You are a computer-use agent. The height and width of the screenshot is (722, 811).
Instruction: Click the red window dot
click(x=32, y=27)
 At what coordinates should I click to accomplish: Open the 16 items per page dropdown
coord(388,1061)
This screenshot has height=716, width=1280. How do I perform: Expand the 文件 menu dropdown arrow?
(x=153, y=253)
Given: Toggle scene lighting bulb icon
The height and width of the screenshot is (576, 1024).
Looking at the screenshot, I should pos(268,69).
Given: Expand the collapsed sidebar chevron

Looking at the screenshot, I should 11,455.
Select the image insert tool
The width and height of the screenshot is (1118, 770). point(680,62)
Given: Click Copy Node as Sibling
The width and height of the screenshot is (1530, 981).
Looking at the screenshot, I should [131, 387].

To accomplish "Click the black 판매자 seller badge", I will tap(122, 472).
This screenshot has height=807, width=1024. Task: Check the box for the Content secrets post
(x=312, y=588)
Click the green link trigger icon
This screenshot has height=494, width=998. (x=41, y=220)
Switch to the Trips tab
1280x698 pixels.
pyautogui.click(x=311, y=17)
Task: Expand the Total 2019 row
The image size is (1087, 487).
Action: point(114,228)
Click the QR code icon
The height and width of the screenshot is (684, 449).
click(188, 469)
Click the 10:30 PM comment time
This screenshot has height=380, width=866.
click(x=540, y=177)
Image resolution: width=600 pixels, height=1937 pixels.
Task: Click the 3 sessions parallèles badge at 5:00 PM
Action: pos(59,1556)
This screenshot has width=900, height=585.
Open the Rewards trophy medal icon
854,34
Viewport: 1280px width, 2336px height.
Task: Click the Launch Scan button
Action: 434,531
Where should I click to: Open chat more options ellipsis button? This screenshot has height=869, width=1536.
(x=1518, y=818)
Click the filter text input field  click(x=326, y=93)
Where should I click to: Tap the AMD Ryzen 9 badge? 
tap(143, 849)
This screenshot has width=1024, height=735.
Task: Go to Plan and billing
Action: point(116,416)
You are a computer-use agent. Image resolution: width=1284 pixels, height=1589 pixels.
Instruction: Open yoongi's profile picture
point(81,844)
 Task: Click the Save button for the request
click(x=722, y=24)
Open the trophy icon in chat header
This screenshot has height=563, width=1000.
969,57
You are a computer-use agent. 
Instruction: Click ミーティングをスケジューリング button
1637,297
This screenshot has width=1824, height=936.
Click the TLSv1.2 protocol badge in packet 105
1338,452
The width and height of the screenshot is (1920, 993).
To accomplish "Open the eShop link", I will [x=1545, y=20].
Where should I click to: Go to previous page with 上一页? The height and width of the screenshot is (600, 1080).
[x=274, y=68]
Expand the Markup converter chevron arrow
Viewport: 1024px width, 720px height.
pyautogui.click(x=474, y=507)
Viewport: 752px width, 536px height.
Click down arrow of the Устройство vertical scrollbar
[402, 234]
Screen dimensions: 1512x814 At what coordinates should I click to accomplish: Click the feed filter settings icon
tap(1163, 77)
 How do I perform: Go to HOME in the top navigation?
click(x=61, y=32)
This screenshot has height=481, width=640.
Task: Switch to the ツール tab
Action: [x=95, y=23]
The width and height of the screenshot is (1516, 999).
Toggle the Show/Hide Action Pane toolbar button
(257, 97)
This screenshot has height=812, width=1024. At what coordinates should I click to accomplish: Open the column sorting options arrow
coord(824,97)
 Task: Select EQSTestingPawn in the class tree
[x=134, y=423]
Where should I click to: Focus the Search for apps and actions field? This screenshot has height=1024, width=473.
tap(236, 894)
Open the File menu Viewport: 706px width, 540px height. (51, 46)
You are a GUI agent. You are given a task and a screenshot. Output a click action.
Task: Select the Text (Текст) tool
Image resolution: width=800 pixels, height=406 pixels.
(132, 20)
##############################
**WHAT THE EXERCISE ASKS:** Look through the material above and print exactly the lines from the one containing "Given: Toggle scene lighting bulb icon" to the one containing "Task: Expand the Total 2019 row", both included, and nothing more.

**WRITTEN ANSWER:**
Given: Toggle scene lighting bulb icon
The height and width of the screenshot is (576, 1024).
Looking at the screenshot, I should pos(268,69).
Given: Expand the collapsed sidebar chevron

Looking at the screenshot, I should 11,455.
Select the image insert tool
The width and height of the screenshot is (1118, 770). point(680,62)
Given: Click Copy Node as Sibling
The width and height of the screenshot is (1530, 981).
Looking at the screenshot, I should [131, 387].

To accomplish "Click the black 판매자 seller badge", I will tap(122, 472).
This screenshot has height=807, width=1024. Task: Check the box for the Content secrets post
(x=312, y=588)
Click the green link trigger icon
This screenshot has height=494, width=998. (x=41, y=220)
Switch to the Trips tab
1280x698 pixels.
pyautogui.click(x=311, y=17)
Task: Expand the Total 2019 row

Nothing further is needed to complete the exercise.